I think what is missing is simply "https-01", just like "http-01" but
on TLS and a self signed cert (SNI is irrelevant).
It don't see how it's less (nor more) secure than "http-01", but
admins that don't want to or can't use port 80 have their way...

Re: can we haz backports?

[Stefan Eissing]

> Am 16.01.2018 um 21:26 schrieb William A Rowe Jr :
> 
> Color me very confused, but I can't distinguish a difference between vhost 
> based
> Host: header selection in the "http-01" case, and SNI identification
> in the case of
> "tls-sni-01". Am I missing something? Discussion pointers?

"http-01" makes a request against the dns name to be validated. It is
usually not (easily) possible to intercept that from the wrong user account.

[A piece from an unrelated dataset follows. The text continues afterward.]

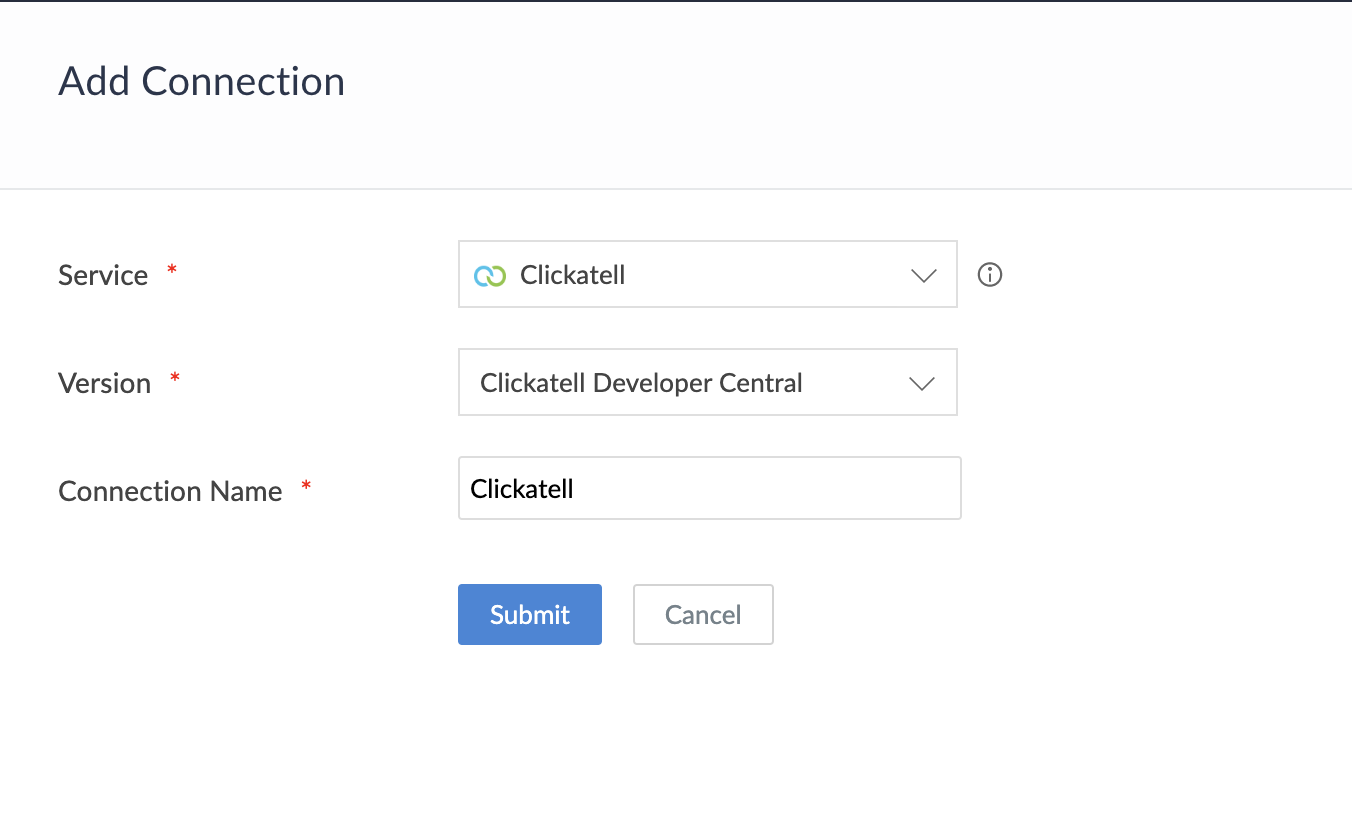Click the info icon beside Service
The height and width of the screenshot is (822, 1352).
point(990,275)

"tls-sni-0[12]" just opens a TLS connection with SNI .acme.invalid
Some shared hosters have allowed people to upload a certificate for that. So,
you sign up via ACME (from anywhere) for a shared hosted not-my-domain.com
where you are also customer. Wait for the challenge token, create the cert and
upload it to the hoster.

All the glory details on mozilla-dev-security-pol...@lists.mozilla.org

Our status in both regards is:
- "http-01": mod_md intercepts any /.well-known/acme-challenge very 
  early with the intention of never allowing someone else to provide 
  resources for that.
- "tls-sni-01" only catches challenges when no virtual host is found. So
  it is possible to defined a vhost for acme.invalid. The question is
  if we want to introduce server names for which vhosts are not allowed.

  For now, I would leave things unchanged and evaluate that again once
  the ACME working group decides how to enable challenges on port 443.
  If we rearrange the order in SNI challenges, the mod_md code will be
  hit on every tls connection and it was not made for that.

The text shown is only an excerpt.